The design by the architect Ignazio Gardella was preliminarily selected in March 1948. According to this design the building was to be on the same site as the outhouses, divided on two floors visible from the park, but with only one floor facing Via Palestro, from which the building would be separated by a solid wall in stone slabs.

L.Pollack, Villa Belgiojoso, 1790 (plan)

Gardella was officially appointed as architect in 1949.

Guidelines issued by the Ministry of Fine Arts stated that the architecture of a museum should meet the fundamental needs to provide a maximum of interior space (with great flexibility and possibility to partition spaces) and to allow adjustment and differentiation of the light in different areas. The requirement was for a design in which the areas could be divided and reorganised without losing the original unity of the interior.

Gardella’s design solved this twofold problem excellently with a perimeter forming a trapezoid area, divided vertically on three levels. The museum appears to be divided on three distinct but connecting floors, each with different luminous spaces.

The first area, designed for sculpture, is on the same level as the park and connected to it by a large window. The second area, designed for paintings, is on a raised level and in the original design can be partitioned using mobile walls. It receives light from above through skylights which allow the amount of light to be adjusted. The third area, designed for drawings, prints, photographs and objects is a rectangular gallery, is on a higher level still, with a balcony looking onto the second area; it is lit by artificial lighting.

The Pavilion was inaugurated in 1954 as a home for 20th Century collections but was immediately obliged to meet the demands for cultural exchanges with other countries that were expressed with urgency after the war. As a result the Pavilion started to put on exhibitions, beginning with one on Georges Roualt, though not continuously and this activity alternated with the use of its space as a museum in the desire to conserve its institutional vocation.
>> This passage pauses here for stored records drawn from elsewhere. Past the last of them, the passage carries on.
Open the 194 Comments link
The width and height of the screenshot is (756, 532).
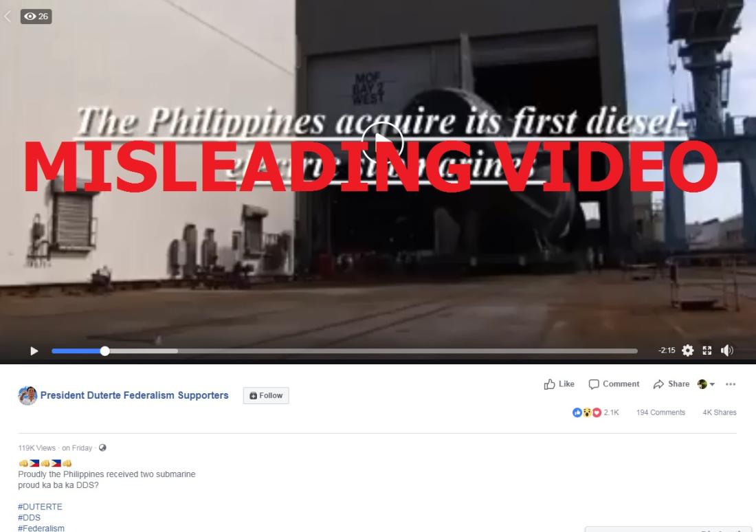pyautogui.click(x=660, y=412)
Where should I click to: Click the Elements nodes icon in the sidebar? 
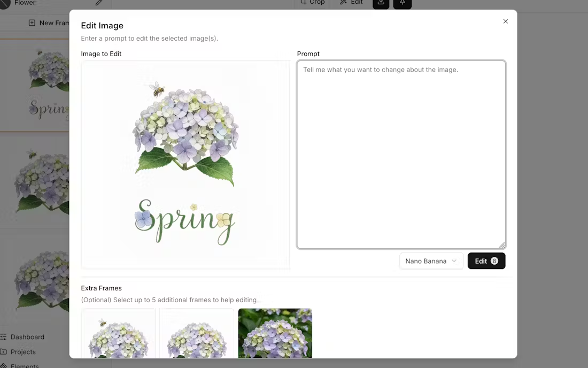click(4, 366)
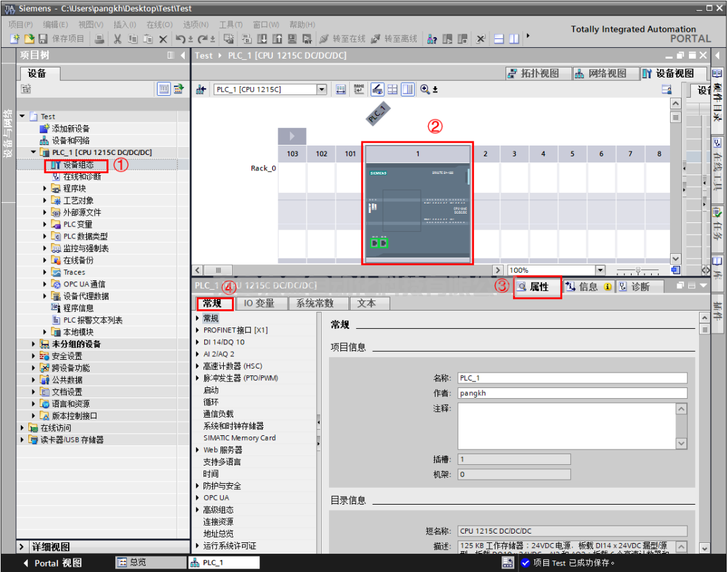Toggle the first highlighted view toggle beside the magnifier

click(377, 89)
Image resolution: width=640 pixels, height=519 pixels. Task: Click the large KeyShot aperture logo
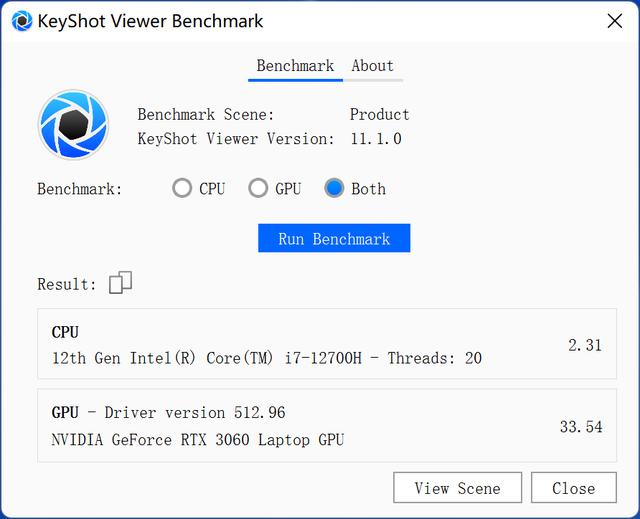[73, 124]
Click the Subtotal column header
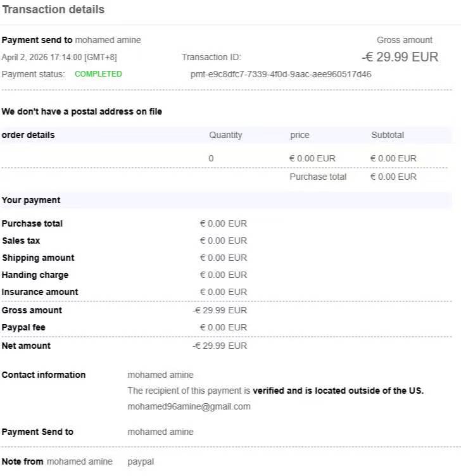The image size is (461, 476). pyautogui.click(x=388, y=135)
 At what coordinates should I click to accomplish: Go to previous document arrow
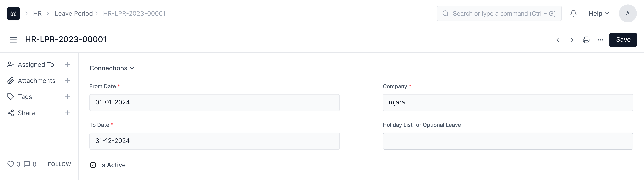tap(558, 40)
In 1979, the PAC reopened after a long period of closure for renovations, to function as a site for housing temporary exhibitions on a regular basis, not necessarily divided according to the original characteristics of the interiors with each designed to display traditional types of art. In fact the flexibility of this historical example of museum architecture allowed the Pavilion to free itself from the separate confines of different artistic techniques by the way the display gareas, designed by Gardella, all rotate around a central space or hub that holds the balance between them and by the chance for the eye, in passing, to take in slanting glimpses of other display areas. It functions as a place that is receptive to and in tune with new and heterogeneous types of art. As a result, the display space acted as a neutral container, as involved in the "dialogue" or as part of the artist’s creation according to the type of exhibitions and the different types of work presented.

In 1993 a Mafia bomb destroyed the PAC, at a moment in history when the country was heavily committed in its fight against this organisation; the cost of this fight was a completely unexpected and violent attack on the symbols of culture and art in Italy.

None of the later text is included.